I laughed as I agreed about the "punchable" comment. Certainly, as a non STEM individual much of EA seems punchable to me, SBF's face in particular should inspire a line of punching bags embroidered with it.
But for this to lead you to downgrade EA community building seems like wildly missing the point, which is to be less punchable, ie. more "normal", "likable", "relatable to average people". I say this from huge experience in movement building...the momentum and energy a movement like EA creates is tremendous and may even lead to saving the world, and it is simply a movement that has reached a maturation way point that uncovers common normal problems like when you show up to your first real job and discover your college kid cultural mindset needs an update.

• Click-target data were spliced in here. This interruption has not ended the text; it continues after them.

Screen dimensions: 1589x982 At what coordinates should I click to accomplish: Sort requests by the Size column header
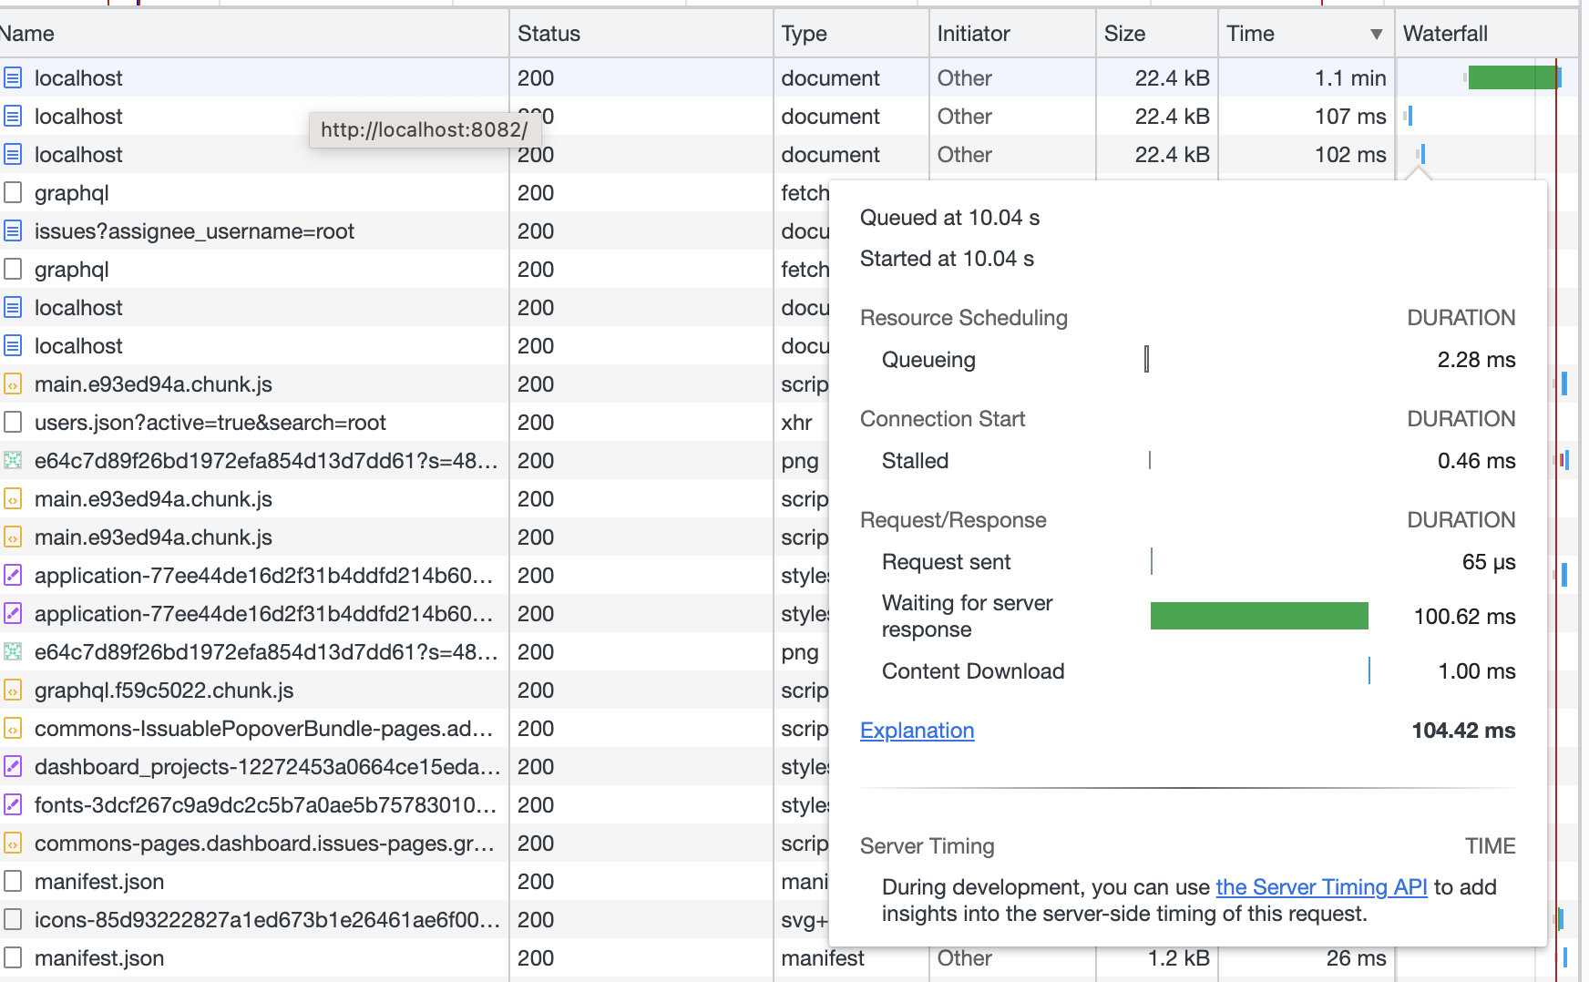[1124, 34]
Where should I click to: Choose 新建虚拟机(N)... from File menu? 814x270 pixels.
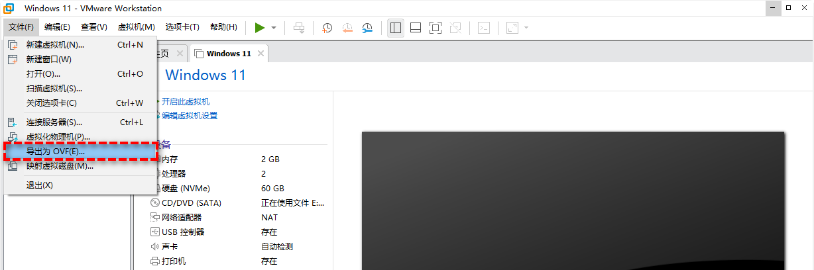[55, 45]
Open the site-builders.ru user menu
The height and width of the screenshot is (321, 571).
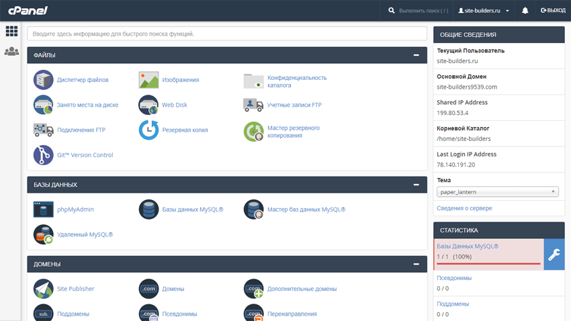[484, 11]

The problem is not EA community building, it is getting seduced by billionaire/elite/elon culture and getting sucked into it like Clinton hanging out with Epstein...Oops. Don't reduce growth energy to a rare energetic movement, just get heads out of billionaire's asses. Said with much love and respect for all you and the early EA pioneers have done. I've seen movements falter, trip and fall...don't do that. Learn and adjust, but do not pull back. EA community building is literally the living body, you can't stop feeding it.